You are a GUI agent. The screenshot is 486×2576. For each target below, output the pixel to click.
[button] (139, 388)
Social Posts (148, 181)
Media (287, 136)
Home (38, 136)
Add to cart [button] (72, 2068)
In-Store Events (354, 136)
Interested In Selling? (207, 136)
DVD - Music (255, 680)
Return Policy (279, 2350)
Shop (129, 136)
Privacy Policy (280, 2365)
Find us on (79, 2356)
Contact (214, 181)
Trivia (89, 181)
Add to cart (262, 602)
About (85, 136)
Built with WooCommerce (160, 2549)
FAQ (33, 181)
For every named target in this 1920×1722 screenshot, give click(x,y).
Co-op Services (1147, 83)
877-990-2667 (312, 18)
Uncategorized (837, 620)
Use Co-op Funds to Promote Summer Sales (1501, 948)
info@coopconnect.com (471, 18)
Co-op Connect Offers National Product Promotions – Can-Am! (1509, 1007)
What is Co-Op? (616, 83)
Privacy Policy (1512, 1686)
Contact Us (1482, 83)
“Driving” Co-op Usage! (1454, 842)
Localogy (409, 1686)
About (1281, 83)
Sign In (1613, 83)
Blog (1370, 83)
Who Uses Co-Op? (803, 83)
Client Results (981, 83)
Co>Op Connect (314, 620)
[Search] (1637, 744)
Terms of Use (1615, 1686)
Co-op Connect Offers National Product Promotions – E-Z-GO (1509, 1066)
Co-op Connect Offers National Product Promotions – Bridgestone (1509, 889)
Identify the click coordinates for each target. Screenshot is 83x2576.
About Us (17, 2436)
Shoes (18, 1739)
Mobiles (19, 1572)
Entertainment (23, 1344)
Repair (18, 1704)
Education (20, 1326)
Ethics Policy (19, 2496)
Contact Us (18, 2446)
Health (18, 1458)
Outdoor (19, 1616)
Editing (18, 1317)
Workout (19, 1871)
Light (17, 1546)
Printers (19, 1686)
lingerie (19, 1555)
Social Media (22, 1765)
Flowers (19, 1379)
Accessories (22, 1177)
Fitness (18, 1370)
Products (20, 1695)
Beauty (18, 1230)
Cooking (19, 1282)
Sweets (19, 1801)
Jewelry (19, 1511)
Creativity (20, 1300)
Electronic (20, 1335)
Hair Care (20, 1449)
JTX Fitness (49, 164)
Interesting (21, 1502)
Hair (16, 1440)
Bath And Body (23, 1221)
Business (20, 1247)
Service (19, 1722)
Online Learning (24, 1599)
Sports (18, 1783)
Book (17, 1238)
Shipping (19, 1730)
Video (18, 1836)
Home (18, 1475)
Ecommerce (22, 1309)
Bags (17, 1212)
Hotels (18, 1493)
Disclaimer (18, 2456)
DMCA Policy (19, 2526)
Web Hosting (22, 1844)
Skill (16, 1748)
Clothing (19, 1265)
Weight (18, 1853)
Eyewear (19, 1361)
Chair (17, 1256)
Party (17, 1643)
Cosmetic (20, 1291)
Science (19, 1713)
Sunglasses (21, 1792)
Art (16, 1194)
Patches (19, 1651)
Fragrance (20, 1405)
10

### TASK TO COMPLETE
Copy out the entries in full, exactly as they appear.

### FINISHED TASK
You are a GUI agent. The screenshot is 486×2576. For each target below, output the pixel to click.
[button] (139, 388)
Social Posts (148, 181)
Media (287, 136)
Home (38, 136)
Add to cart [button] (72, 2068)
In-Store Events (354, 136)
Interested In Selling? (207, 136)
DVD - Music (255, 680)
Return Policy (279, 2350)
Shop (129, 136)
Privacy Policy (280, 2365)
Find us on (79, 2356)
Contact (214, 181)
Trivia (89, 181)
Add to cart (262, 602)
About (85, 136)
Built with WooCommerce (160, 2549)
FAQ (33, 181)
For every named target in this 1920×1722 screenshot, give click(x,y).
Co-op Services (1147, 83)
877-990-2667 (312, 18)
Uncategorized (837, 620)
Use Co-op Funds to Promote Summer Sales (1501, 948)
info@coopconnect.com (471, 18)
Co-op Connect Offers National Product Promotions – Can-Am! (1509, 1007)
What is Co-Op? (616, 83)
Privacy Policy (1512, 1686)
Contact Us (1482, 83)
“Driving” Co-op Usage! (1454, 842)
Localogy (409, 1686)
About (1281, 83)
Sign In (1613, 83)
Blog (1370, 83)
Who Uses Co-Op? (803, 83)
Client Results (981, 83)
Co>Op Connect (314, 620)
[Search] (1637, 744)
Terms of Use (1615, 1686)
Co-op Connect Offers National Product Promotions – E-Z-GO (1509, 1066)
Co-op Connect Offers National Product Promotions – Bridgestone (1509, 889)
Identify the click coordinates for each target. Screenshot is 83x2576.
About Us (17, 2436)
Shoes (18, 1739)
Mobiles (19, 1572)
Entertainment (23, 1344)
Repair (18, 1704)
Education (20, 1326)
Ethics Policy (19, 2496)
Contact Us (18, 2446)
Health (18, 1458)
Outdoor (19, 1616)
Editing (18, 1317)
Workout (19, 1871)
Light (17, 1546)
Printers (19, 1686)
lingerie (19, 1555)
Social Media (22, 1765)
Flowers (19, 1379)
Accessories (22, 1177)
Fitness (18, 1370)
Products (20, 1695)
Beauty (18, 1230)
Cooking (19, 1282)
Sweets (19, 1801)
Jewelry (19, 1511)
Creativity (20, 1300)
Electronic (20, 1335)
Hair Care (20, 1449)
JTX Fitness (49, 164)
Interesting (21, 1502)
Hair (16, 1440)
Bath And Body (23, 1221)
Business (20, 1247)
Service (19, 1722)
Online Learning (24, 1599)
Sports (18, 1783)
Book (17, 1238)
Shipping (19, 1730)
Video (18, 1836)
Home (18, 1475)
Ecommerce (22, 1309)
Bags (17, 1212)
Hotels (18, 1493)
Disclaimer (18, 2456)
DMCA Policy (19, 2526)
Web Hosting (22, 1844)
Skill (16, 1748)
Clothing (19, 1265)
Weight (18, 1853)
Eyewear (19, 1361)
Chair (17, 1256)
Party (17, 1643)
Cosmetic (20, 1291)
Science (19, 1713)
Sunglasses (21, 1792)
Art (16, 1194)
Patches (19, 1651)
Fragrance (20, 1405)
10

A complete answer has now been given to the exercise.